PAs do not (yet) use native CLI session-resume across turns. Each turn is a fresh agent invocation, with three sources of continuity:

  1. System prompt + agents.md — constant across all turns.
  2. Drained inbox messages — assembled into the turn's prompt.
  3. /workspace/ — pod-local filesystem. Sticky/always-on lifecycle modes preserve files across turns; on-demand does not. Pattern: agent maintains its own MEMORY.md, journals, etc. (see Chronicler in the demo).

Native session resume (e.g. claude --resume) is a planned upgrade.

Failure handling

  • Turn errors increment consecutive_failures.
  • After consecutive_failure_limit (default 3), the PA transitions to failed and requires manual resume from the UI.
  • The last_failure_reason and last_failure_at are surfaced in the UI.
  • Successful turns reset the counter to 0.

Demo: The Forge

A four-agent engineering team:

  • Vesper — architect (decomposes feature requests)
  • Forge — implementer (drafts code)
  • Sentinel — reviewer
  • Chronicler — scribe (maintains team journal)

See demos/the-forge/README.md. A self-contained, runnable copy lives at examples/persistent-agents/forge/.

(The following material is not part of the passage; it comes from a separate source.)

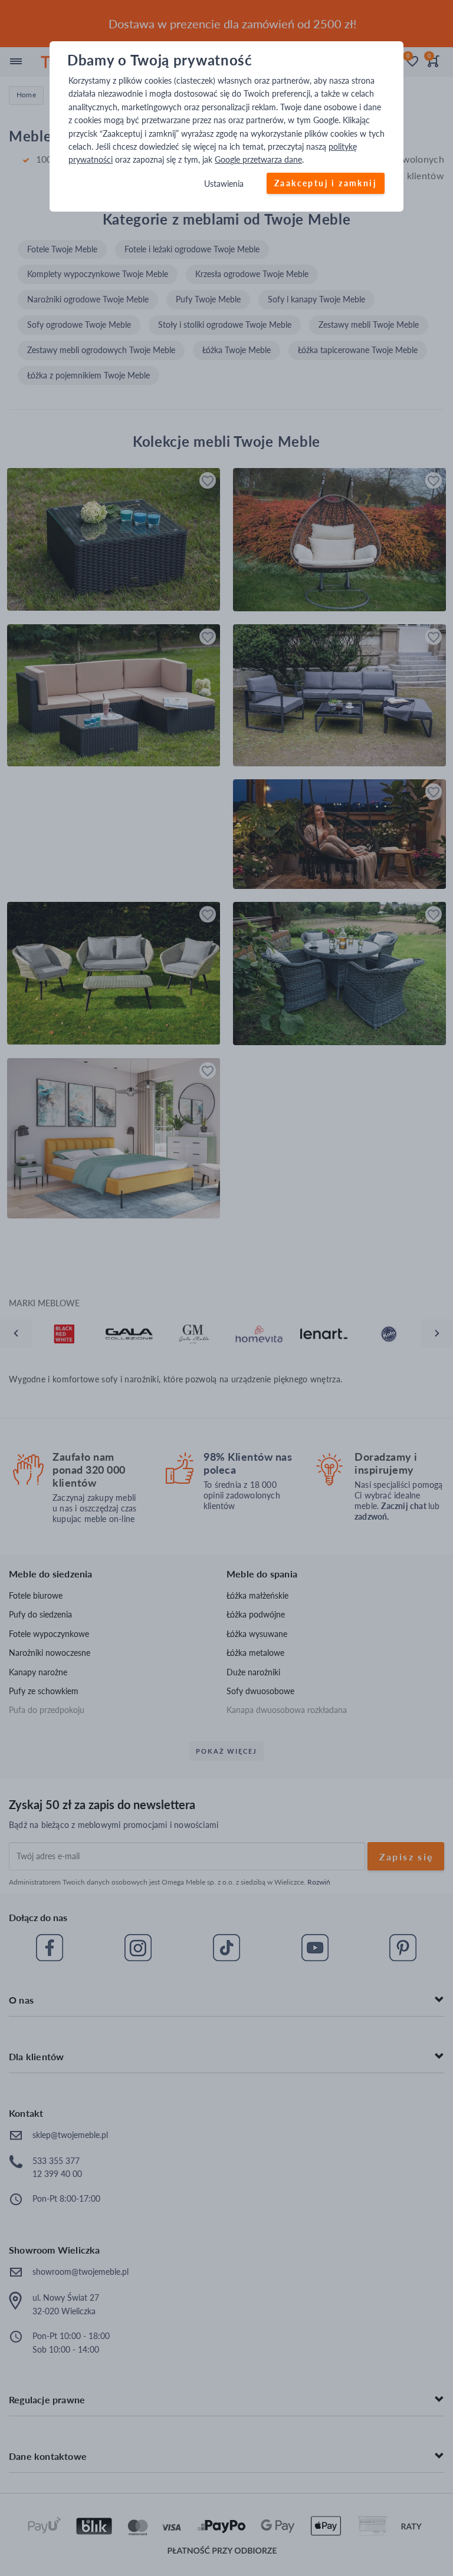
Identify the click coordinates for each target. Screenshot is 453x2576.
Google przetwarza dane (258, 160)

For more runnable examples (including the seven-agent Mars Mission Control incident-response scenario), see examples/README.md.

Reconciliation

PAs are reconciled by the existing K8s-style reconciler. New RunKind is persistent-agent. The pure decision function lives in packages/shared/src/reconcile/reconcile-persistent-agent.ts. Producers that wake the reconciler:

  • Message arrives in inbox (wakeAgent)
  • Trigger fires (worker dispatch)
  • Control intent set (UI/API)
  • Turn completes (worker finally)
  • Periodic resync (every 5 min)

Schema

See migration 1777200001_persistent_agents.sql. Tables:

  • persistent_agents — the agent itself
  • persistent_agent_turns — per-turn record
  • persistent_agent_turn_logs — log lines per turn
  • persistent_agent_messages — inbox (pending + processed)
  • persistent_agent_pods — per-agent pods, with keep_warm_until for the cleanup worker

Open follow-ups

  • Native session-resume (claude --resume <id>) for context continuity within the same agent runtime, when sticky/always-on pods are used.
  • Replace the agent-id-as-token shortcut with per-turn signed tokens that expire on turn completion.
  • A proper stdio MCP server (@optio/mcp-agents) wrapping the same HTTP verbs, auto-injected into PA pods via .mcp.json.
  • Per-agent permission scoping for inter-agent messaging (currently workspace-wide).
  • Repo-mode PAs: long-lived worktrees + the existing Sessions UX as the rendering layer for repo_id-bound agents.